China's continuing security ties with Pakistan, including "generous gifts of nuclear weapon-related technologies and materials", remain a source of "concern and mistrust" for India even as New Delhi and Beijing improve ties, says a new book by a former foreign secretary.
"Of greater concern and mistrust is China's security relationship with Pakistan, including generous gifts of nuclear weapon-related technologies and materials, modern conventional weapon systems and gestures of support for Pakistan in the latter's periodic confrontation or conflict with India," says Maharajkrishna Rasgotra, who retired as India's foreign secretary in the 1980s, in an introductory essay to "The New Asian Power Dynamic".
The book, edited by Rasgotra and co-published by Sage India and the Observer Research Foundation, includes well-researched papers by former ambassadors and foreign policy experts like K. Raghunath and M.K. Bhadrakumar, who explore the unfolding relationships among the five powers - the US, China, India, Japan and Russia - in the context of the rise of Asia in the global stage.
"Even in the improved climate of Sino-Indian relations, China carried out threatening troop movements along the LAC (Line of Actual Control) in Ladakh during the Kargil war to divert India's attention from the main front," writes Rasgotra.
"Pakistan's missiles capable of delivering nuclear weapons bear close resemblance to Chinese missiles.
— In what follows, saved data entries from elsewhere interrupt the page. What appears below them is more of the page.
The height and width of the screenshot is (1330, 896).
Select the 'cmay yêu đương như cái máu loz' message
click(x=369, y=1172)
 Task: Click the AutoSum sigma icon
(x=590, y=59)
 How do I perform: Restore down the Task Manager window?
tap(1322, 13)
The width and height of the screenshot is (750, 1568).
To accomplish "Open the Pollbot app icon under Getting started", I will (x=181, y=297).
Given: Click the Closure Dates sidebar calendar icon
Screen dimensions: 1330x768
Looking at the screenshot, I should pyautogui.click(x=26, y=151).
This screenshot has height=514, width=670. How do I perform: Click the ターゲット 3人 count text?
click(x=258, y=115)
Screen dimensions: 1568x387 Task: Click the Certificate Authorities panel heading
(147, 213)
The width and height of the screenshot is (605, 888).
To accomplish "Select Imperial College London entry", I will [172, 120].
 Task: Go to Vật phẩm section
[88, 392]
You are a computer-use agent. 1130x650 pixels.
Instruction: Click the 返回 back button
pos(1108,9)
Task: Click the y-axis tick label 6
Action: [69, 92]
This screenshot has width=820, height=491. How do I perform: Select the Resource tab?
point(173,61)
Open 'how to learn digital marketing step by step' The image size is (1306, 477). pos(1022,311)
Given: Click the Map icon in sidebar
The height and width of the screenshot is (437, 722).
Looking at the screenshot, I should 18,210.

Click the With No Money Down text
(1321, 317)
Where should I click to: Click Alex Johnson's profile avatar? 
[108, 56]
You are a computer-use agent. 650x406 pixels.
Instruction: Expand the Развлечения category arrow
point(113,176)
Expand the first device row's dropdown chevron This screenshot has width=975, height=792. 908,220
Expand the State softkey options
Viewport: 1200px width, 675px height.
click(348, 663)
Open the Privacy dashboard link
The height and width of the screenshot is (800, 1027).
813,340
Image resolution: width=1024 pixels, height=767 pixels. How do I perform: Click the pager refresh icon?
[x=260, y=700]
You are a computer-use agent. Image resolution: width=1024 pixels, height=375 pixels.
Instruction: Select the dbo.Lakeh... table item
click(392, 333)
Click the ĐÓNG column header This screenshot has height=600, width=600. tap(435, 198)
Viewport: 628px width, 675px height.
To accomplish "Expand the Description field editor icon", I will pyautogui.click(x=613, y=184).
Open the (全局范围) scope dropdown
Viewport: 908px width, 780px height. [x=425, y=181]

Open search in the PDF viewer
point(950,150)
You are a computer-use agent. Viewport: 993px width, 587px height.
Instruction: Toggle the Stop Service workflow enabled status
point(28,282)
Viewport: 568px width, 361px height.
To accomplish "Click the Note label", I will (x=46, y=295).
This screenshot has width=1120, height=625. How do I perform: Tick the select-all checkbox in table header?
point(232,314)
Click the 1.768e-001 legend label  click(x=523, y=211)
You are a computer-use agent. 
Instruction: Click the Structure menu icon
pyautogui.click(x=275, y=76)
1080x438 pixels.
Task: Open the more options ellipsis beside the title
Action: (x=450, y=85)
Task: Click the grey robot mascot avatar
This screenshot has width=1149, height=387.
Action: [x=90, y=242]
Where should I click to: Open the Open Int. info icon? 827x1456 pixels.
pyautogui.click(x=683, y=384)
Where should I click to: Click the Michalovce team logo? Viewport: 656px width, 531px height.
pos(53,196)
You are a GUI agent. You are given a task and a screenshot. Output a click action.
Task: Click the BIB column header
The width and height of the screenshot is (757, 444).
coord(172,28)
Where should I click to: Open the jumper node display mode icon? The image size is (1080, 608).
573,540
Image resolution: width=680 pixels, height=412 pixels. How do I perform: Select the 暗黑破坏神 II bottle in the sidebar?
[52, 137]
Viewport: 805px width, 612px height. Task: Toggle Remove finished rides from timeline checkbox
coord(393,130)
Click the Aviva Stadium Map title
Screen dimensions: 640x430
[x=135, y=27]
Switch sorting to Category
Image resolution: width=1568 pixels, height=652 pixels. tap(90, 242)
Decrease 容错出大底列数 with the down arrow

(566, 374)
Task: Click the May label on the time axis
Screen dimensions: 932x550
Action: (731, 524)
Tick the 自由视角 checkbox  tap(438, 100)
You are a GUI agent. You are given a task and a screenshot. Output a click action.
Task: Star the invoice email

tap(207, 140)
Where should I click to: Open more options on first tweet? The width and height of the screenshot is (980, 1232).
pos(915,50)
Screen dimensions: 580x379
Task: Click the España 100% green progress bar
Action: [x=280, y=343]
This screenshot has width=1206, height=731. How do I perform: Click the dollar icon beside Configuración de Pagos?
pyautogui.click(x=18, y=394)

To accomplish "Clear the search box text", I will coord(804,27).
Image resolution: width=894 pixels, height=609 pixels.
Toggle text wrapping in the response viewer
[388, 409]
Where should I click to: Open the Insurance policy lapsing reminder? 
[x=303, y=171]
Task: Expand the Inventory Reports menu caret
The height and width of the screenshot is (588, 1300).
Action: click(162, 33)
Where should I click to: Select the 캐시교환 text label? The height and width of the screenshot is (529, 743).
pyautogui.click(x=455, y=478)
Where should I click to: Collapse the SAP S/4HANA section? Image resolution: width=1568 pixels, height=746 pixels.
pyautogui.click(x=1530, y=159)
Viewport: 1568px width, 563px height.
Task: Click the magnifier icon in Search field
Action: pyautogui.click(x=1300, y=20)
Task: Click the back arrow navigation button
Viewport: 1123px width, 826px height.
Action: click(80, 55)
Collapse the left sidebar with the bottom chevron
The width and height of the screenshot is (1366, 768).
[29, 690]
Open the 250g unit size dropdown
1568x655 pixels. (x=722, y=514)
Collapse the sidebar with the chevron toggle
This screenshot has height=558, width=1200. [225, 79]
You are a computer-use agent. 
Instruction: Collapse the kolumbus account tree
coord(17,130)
These policies indicate a design to gain dominance, if not mastery, of South Asia, which India is bound to resent and resist," argues Rasgotra.
China's ambitions in the Indian Ocean are "another source of worry" for India, says the diplomat. "Though no Chinese territory borders the Indian Ocean, it is now being described in Chinese circles as 'China's next frontier'."
Prime Minister Manmohan Singh will release the book.